Pensatori di tutti i tempi hanno riflettuto sul significato della parola che, di per sé, può già costituire occasione di riflessione critica con gli studenti.

Riportare al cuore.

Ricordare è, implicitamente, narrare il passato. E la narrazione, per sua natura, risente della rielaborazione della storia. Questa rappresenta inevitabilmente il sovrapporsi, alla realtà accaduta, del sentire dei narratori. Un sentire che deve essere rigoroso.

Altra cosa dal relativismo soggettivo.

Raccontare criticamente le vicende accadute – lo esprime con angoscia Amleto – rende storia le stesse. Cioè ne impedisce l’oblio. Fuggire la conoscenza storica degli accadimenti, la loro condivisione, costituisce ostacolo alla costruzione di gruppi sociali consapevoli. Al contrario, narrare la storia consente che accadimenti che hanno sconvolto intere popolazioni divengano fondamento delle comunità umane successive.

Ma quale storia?

Non si tratta – suggerisce Bauman – di sacralizzare, da un lato, o banalizzare, dall’altro, le deportazioni, gli orrori, i genocidi. Non se ne riduce in tal modo il portato di violenza, perché si rischia di non comprenderne le radici.

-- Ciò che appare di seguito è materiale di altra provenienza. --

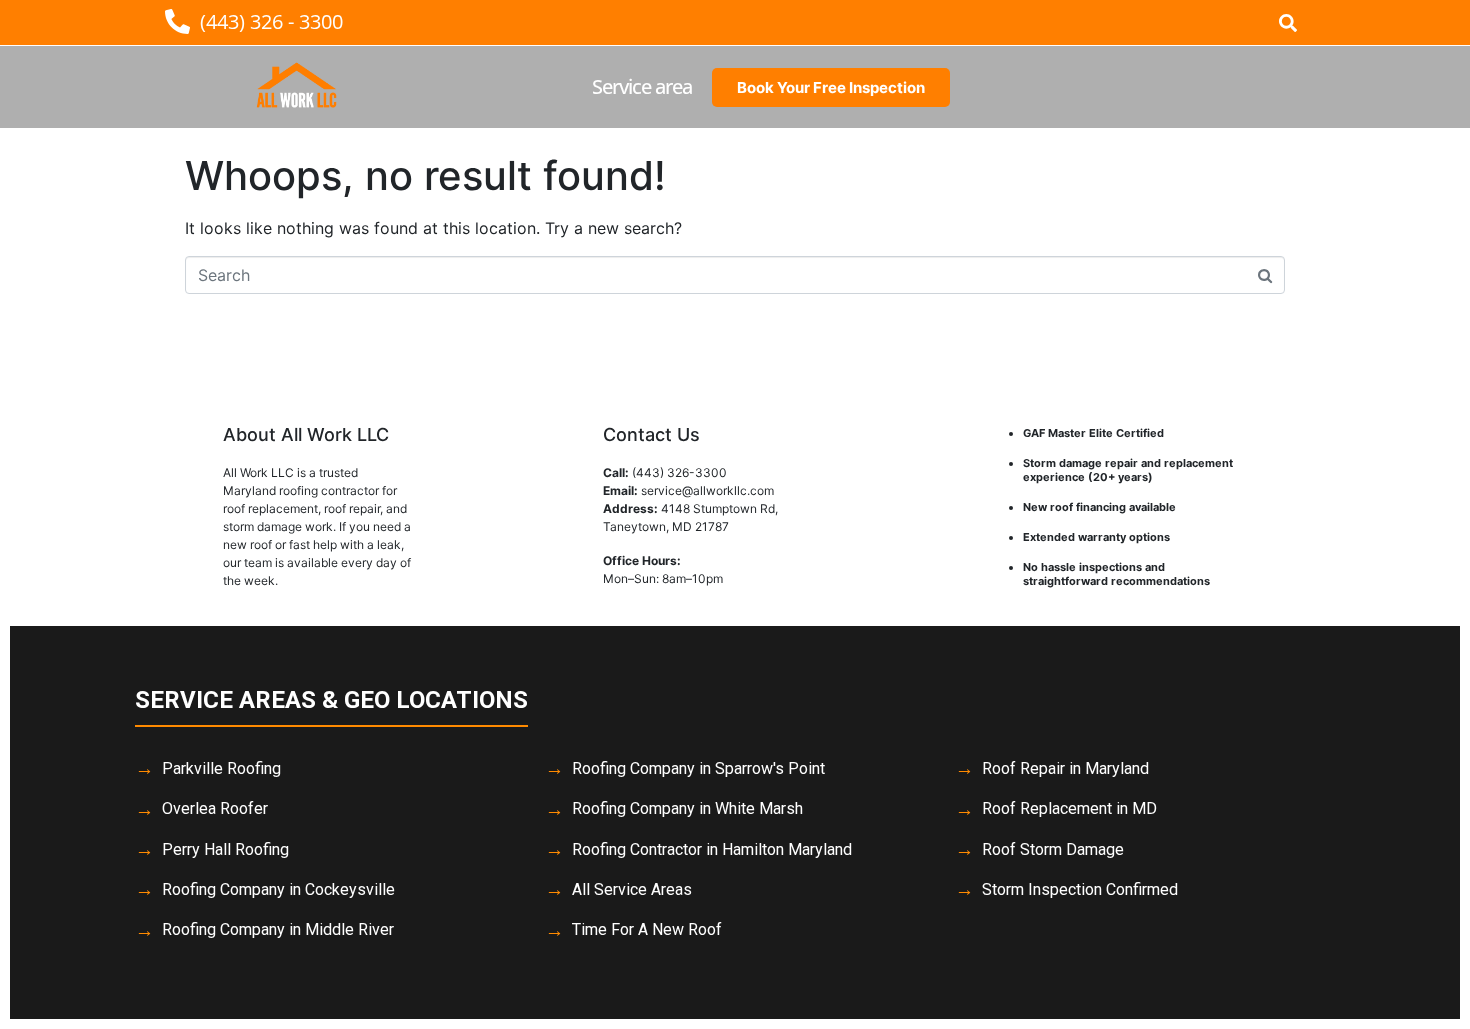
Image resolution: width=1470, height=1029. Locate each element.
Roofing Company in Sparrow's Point (698, 768)
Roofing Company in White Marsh (687, 808)
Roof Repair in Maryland (1065, 768)
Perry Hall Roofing (225, 849)
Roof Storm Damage (1053, 849)
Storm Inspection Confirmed (1080, 889)
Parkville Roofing (221, 768)
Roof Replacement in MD (1069, 808)
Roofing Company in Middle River (278, 929)
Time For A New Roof (647, 929)
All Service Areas (632, 889)
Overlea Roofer (215, 808)
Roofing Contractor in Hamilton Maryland (712, 849)
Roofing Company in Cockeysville (278, 889)
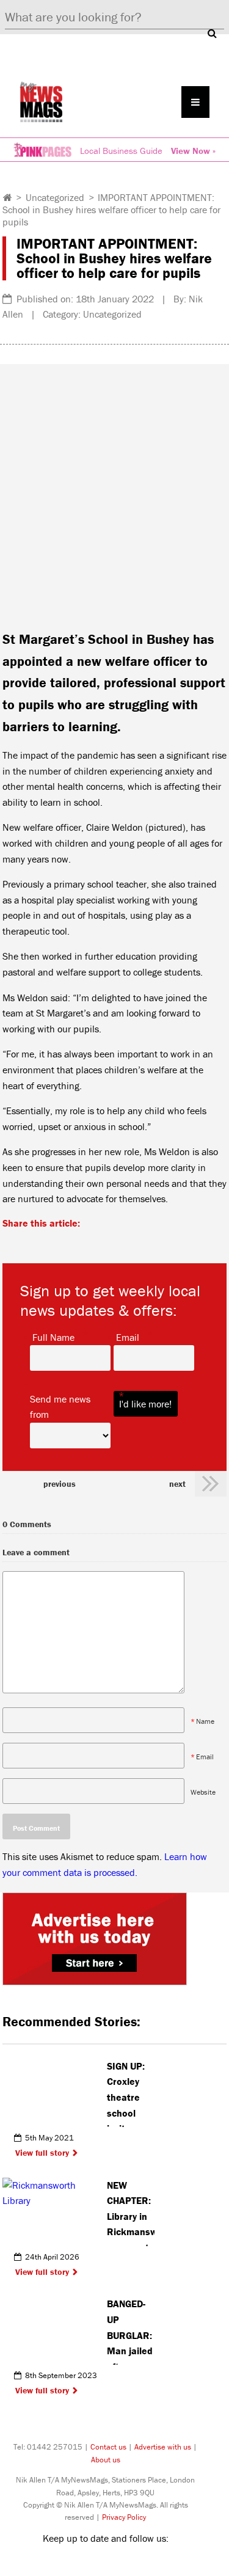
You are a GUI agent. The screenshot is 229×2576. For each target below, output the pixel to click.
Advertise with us (162, 2447)
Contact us (108, 2447)
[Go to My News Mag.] (7, 197)
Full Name (53, 1336)
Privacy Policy (124, 2517)
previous (59, 1483)
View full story (42, 2152)
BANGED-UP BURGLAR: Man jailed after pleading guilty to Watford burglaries (130, 2331)
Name (205, 1721)
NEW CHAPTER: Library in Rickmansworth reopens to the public (131, 2212)
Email (127, 1336)
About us (105, 2459)
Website (203, 1792)
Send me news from (70, 1406)
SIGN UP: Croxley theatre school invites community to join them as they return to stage (130, 2093)
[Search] (212, 33)
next (177, 1483)
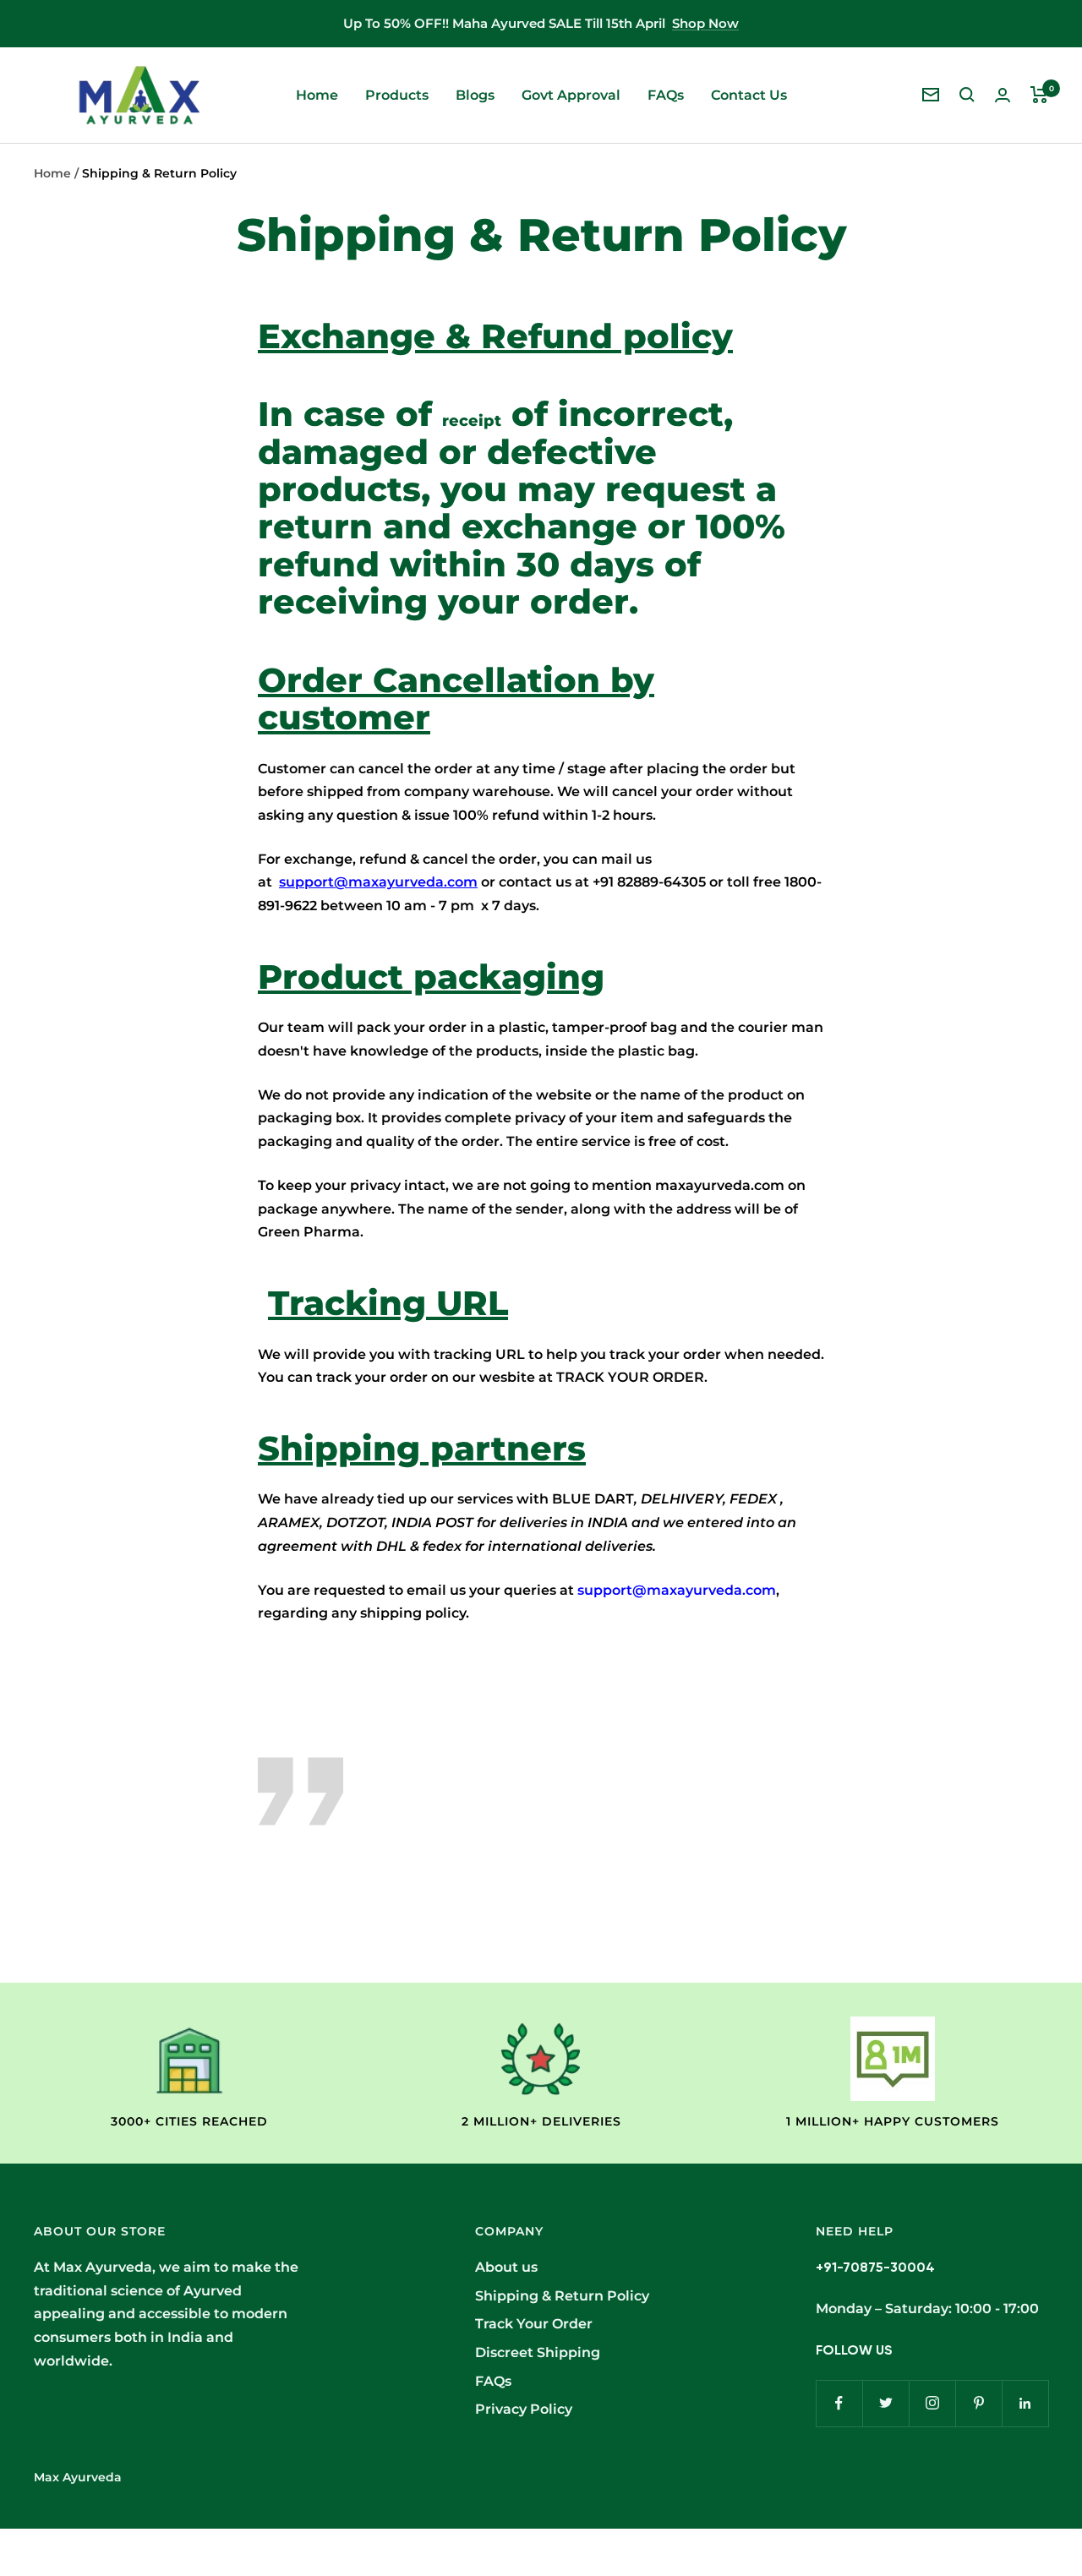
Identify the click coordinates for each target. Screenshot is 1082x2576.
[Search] (967, 94)
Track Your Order (534, 2324)
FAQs (666, 95)
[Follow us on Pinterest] (978, 2403)
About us (506, 2267)
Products (397, 95)
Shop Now (705, 23)
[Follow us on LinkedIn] (1025, 2403)
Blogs (475, 95)
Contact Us (749, 95)
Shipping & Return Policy (562, 2296)
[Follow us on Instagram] (932, 2403)
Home (317, 95)
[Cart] (1039, 94)
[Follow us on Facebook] (839, 2403)
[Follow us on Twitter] (885, 2403)
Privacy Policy (523, 2409)
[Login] (1002, 95)
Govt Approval (571, 95)
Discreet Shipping (537, 2352)
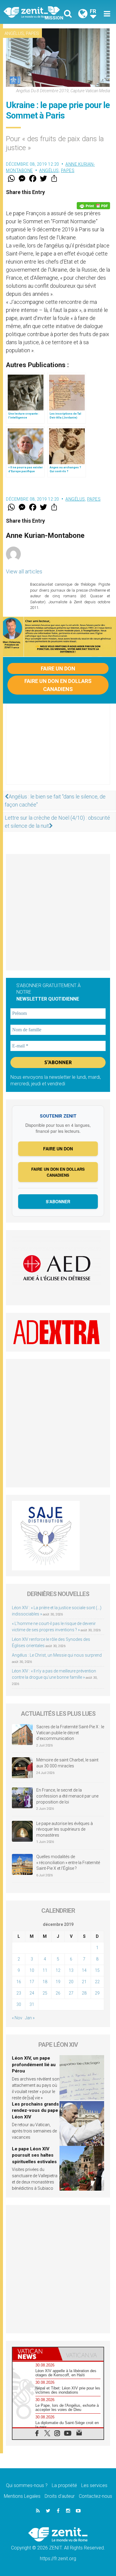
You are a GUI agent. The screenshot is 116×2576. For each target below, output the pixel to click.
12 (58, 1970)
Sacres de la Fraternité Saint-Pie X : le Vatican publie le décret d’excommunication (70, 1732)
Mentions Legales (22, 2496)
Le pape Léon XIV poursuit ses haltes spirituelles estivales (34, 2155)
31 (31, 2004)
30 (18, 2004)
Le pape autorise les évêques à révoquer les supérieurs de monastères (64, 1829)
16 (18, 1981)
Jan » (30, 2017)
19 (58, 1981)
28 (84, 1993)
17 (31, 1981)
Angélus (14, 33)
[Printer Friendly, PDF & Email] (93, 205)
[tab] (35, 2353)
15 (97, 1970)
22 (97, 1981)
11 (45, 1970)
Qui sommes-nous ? (27, 2485)
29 (97, 1993)
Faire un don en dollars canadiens (58, 685)
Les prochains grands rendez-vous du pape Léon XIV (35, 2110)
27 (71, 1993)
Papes (32, 33)
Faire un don (58, 668)
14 (84, 1970)
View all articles (24, 571)
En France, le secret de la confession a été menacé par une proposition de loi (67, 1796)
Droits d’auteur (60, 2496)
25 (45, 1993)
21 (84, 1981)
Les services (94, 2485)
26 (58, 1993)
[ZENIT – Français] (33, 12)
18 (45, 1981)
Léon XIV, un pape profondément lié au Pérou (34, 2064)
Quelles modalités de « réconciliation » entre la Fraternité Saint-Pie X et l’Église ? (68, 1862)
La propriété (64, 2485)
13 (71, 1970)
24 (31, 1993)
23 (18, 1993)
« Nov (17, 2017)
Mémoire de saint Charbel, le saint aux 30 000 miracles (67, 1763)
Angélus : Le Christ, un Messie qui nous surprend (57, 1655)
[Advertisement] (58, 750)
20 (71, 1981)
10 (31, 1970)
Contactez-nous (95, 2496)
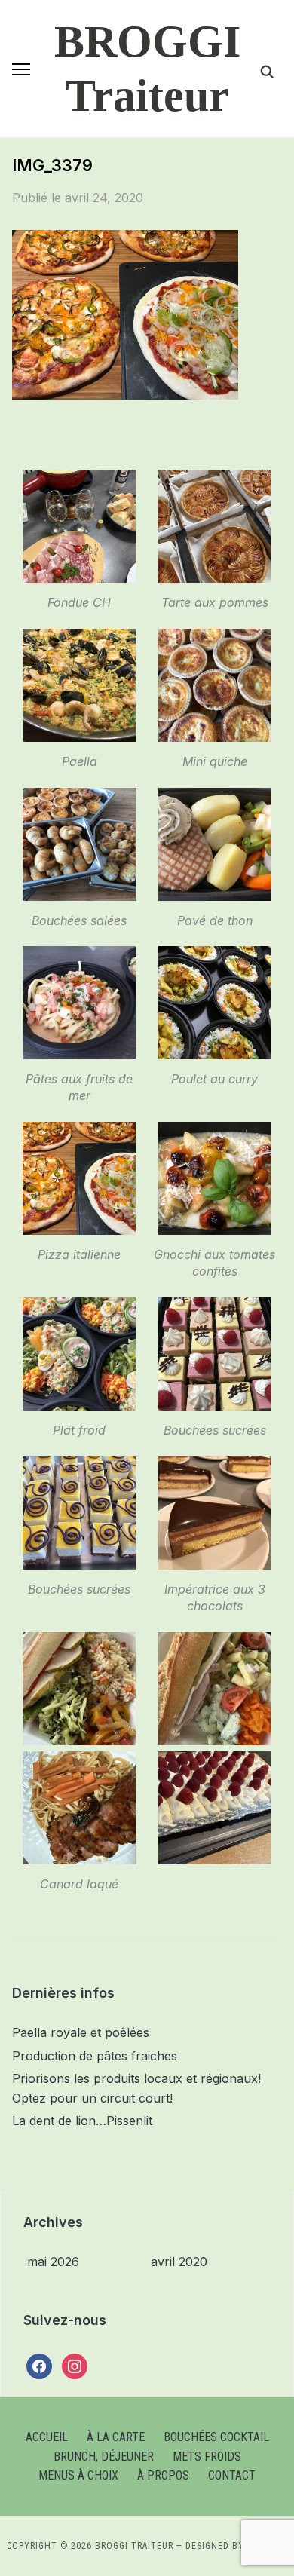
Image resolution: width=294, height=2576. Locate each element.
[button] (21, 69)
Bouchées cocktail (216, 2437)
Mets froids (207, 2456)
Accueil (47, 2437)
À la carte (116, 2437)
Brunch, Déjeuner (104, 2456)
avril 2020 (179, 2261)
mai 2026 (53, 2261)
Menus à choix (78, 2475)
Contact (232, 2475)
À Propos (163, 2475)
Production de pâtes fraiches (94, 2055)
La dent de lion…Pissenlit (82, 2120)
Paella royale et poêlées (80, 2032)
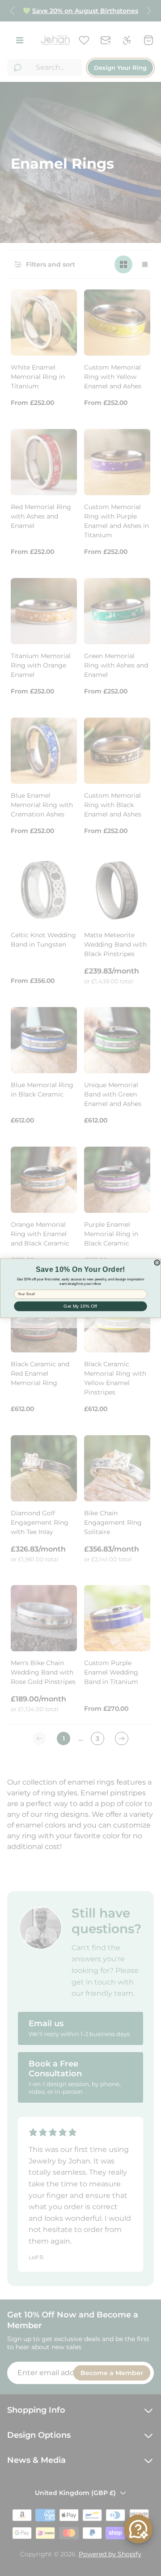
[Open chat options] (138, 2529)
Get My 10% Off (80, 1306)
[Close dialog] (157, 1262)
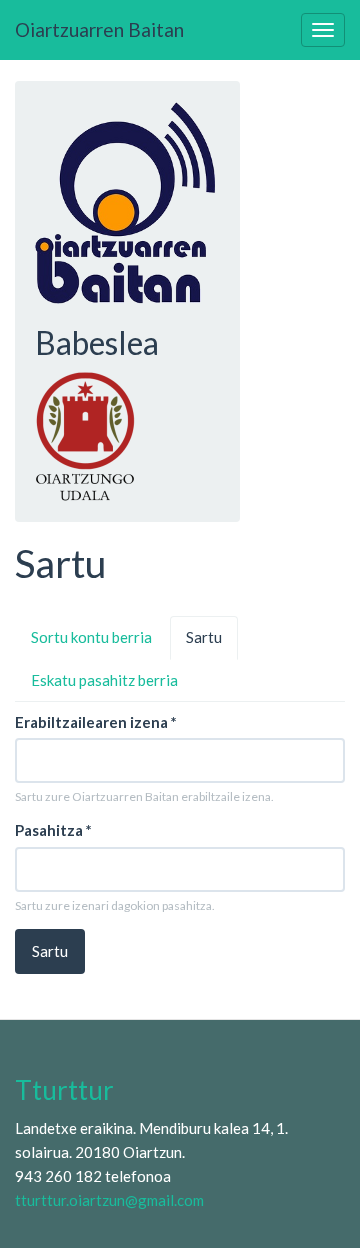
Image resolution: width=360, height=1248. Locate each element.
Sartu (212, 643)
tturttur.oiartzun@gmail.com (109, 1200)
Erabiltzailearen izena (96, 722)
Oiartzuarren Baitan (99, 29)
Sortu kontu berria (91, 637)
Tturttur (64, 1090)
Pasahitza (53, 830)
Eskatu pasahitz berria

Il “Giorno del Ricordo” e la conoscenza di quanto accaduto possono aiutare a comprendere che, in quel caso, la “categoria” umana che si voleva piegare e culturalmente nullificare era quella italiana.

Poco tempo prima era accaduto, su scala europea, alla “categoria” degli ebrei. Con una atroce volontà di annientamento, mai sperimentata prima nella storia dell’umanità.

Pochi decenni prima ancora era toccato alla “categoria” degli Armeni.

Eppoi? Sempre vicino a noi, negli anni novanta, vittima è stata la “categoria” dei mussulmani di Srebrenica…

Non serve proseguire. Allo sconvolgimento e all’empatia per le vittime deve dunque associarsi il tentativo di riflettere sugli effetti della riduzione etica delle persone umane a “categorie”, perciò stesse dis-umanizzate.